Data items
=== Begin Enclosure ===

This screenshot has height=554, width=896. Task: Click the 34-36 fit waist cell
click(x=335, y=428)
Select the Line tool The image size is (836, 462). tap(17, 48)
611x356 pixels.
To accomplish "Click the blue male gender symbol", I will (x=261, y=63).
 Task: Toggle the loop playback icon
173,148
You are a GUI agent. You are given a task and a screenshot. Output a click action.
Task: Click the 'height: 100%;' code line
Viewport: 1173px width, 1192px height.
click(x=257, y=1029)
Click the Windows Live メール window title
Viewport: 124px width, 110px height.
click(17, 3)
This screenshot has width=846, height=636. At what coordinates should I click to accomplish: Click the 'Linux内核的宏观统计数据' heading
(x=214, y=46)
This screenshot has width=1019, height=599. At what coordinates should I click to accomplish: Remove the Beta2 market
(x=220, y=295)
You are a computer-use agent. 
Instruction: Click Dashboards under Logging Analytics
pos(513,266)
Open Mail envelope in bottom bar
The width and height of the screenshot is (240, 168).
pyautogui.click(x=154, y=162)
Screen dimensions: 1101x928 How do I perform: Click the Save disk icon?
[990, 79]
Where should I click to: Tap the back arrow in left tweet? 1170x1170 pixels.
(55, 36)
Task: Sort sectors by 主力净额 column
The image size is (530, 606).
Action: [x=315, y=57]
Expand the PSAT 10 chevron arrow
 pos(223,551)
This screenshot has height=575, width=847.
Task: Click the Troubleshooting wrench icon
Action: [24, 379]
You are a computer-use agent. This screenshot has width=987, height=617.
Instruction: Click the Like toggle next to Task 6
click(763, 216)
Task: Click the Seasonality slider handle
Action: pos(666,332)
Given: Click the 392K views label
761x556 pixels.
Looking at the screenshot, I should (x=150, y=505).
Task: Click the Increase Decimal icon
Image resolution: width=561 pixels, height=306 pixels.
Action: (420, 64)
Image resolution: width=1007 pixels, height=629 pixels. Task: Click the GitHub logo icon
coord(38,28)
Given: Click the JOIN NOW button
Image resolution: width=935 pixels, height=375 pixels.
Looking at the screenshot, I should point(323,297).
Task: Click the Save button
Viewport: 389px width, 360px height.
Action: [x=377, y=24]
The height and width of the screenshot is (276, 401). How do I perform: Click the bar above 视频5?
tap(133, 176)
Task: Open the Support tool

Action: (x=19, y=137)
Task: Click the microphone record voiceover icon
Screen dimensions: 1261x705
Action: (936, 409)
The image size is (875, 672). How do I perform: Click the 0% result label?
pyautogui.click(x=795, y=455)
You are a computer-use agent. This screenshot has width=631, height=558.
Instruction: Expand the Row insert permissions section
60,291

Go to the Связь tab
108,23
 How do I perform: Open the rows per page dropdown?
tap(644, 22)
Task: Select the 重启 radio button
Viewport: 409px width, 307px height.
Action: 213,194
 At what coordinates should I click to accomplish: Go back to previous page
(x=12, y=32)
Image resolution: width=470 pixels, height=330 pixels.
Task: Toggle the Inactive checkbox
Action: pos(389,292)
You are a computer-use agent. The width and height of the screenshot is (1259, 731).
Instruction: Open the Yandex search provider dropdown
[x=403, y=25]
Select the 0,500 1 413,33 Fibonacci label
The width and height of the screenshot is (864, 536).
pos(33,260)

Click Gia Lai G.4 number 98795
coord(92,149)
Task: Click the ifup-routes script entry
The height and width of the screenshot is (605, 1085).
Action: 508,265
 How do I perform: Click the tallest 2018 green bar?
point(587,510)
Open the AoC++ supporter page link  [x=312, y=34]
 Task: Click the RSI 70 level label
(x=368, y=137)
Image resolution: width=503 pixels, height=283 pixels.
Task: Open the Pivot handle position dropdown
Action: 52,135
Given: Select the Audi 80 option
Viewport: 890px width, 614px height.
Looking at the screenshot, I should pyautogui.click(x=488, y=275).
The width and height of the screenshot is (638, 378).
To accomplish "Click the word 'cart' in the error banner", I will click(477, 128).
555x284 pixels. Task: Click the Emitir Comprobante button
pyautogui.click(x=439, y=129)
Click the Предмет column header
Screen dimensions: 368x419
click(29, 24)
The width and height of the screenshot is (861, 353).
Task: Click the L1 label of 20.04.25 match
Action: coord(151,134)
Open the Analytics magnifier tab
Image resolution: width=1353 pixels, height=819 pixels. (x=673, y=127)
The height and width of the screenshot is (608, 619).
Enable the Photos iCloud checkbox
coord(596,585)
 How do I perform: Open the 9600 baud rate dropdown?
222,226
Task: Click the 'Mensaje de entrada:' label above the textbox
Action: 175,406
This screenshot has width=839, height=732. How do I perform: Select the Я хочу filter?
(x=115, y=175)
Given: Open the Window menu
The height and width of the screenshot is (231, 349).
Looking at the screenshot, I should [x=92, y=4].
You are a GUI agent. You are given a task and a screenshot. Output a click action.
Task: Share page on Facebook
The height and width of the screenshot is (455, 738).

=== End Enclosure ===

Give the number of lines above that hold the word "computer", and nothing more.

** OUTPUT **
4